(Dataset records)
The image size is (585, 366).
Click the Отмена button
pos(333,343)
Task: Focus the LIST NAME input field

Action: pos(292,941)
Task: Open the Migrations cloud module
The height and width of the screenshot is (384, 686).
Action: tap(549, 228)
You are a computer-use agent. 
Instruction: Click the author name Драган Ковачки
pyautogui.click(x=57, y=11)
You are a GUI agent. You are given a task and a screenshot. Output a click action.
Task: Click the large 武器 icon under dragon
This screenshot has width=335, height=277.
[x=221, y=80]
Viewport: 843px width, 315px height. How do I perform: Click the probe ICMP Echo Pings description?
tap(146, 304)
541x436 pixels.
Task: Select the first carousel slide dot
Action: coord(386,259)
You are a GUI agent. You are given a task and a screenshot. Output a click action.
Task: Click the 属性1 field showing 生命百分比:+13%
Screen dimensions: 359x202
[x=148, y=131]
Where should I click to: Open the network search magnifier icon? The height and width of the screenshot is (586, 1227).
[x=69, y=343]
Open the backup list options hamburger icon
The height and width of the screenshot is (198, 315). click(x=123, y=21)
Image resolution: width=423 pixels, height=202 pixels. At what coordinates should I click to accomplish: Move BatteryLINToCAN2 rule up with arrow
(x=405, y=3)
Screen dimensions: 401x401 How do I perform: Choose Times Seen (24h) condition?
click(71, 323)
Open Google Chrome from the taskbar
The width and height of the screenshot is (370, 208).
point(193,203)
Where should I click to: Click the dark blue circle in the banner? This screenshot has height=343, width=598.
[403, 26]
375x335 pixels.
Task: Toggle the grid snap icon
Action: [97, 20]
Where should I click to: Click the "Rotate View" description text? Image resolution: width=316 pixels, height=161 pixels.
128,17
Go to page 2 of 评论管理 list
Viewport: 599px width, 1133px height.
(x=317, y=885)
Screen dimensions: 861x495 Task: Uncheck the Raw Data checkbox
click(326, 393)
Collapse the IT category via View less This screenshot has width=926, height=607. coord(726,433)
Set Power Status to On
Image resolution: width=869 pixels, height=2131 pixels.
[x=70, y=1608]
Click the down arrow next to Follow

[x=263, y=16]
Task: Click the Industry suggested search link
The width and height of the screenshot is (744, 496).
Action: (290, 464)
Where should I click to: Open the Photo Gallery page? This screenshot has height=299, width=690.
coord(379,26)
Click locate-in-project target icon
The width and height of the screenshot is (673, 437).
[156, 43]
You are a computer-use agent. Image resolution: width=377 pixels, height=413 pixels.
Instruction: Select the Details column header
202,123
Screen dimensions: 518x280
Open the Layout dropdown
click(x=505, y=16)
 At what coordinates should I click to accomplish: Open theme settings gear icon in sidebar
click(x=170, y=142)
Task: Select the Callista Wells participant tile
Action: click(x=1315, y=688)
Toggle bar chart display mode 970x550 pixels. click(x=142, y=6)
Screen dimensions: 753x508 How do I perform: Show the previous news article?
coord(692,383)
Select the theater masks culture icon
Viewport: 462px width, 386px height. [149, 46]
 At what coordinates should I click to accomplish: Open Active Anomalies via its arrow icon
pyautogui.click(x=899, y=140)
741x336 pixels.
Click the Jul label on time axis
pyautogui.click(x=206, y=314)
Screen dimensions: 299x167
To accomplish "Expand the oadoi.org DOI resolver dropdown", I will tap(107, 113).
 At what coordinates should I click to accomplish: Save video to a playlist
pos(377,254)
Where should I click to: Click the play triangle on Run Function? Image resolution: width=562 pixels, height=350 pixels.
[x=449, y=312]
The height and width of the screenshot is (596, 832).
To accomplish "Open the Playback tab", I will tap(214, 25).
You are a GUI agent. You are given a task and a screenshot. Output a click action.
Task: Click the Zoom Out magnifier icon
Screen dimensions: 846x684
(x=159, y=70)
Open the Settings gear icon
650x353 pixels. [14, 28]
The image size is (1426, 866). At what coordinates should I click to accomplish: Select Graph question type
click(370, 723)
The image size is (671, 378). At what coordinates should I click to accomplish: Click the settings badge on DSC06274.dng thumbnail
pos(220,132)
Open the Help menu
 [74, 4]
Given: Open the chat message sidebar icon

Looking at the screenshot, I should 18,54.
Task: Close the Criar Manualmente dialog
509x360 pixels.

• [PROBLEM STATEMENT]: Provide the number of lines in the data above that contain the string "will", and nothing else.

• [REPLY TO THE TASK]: 2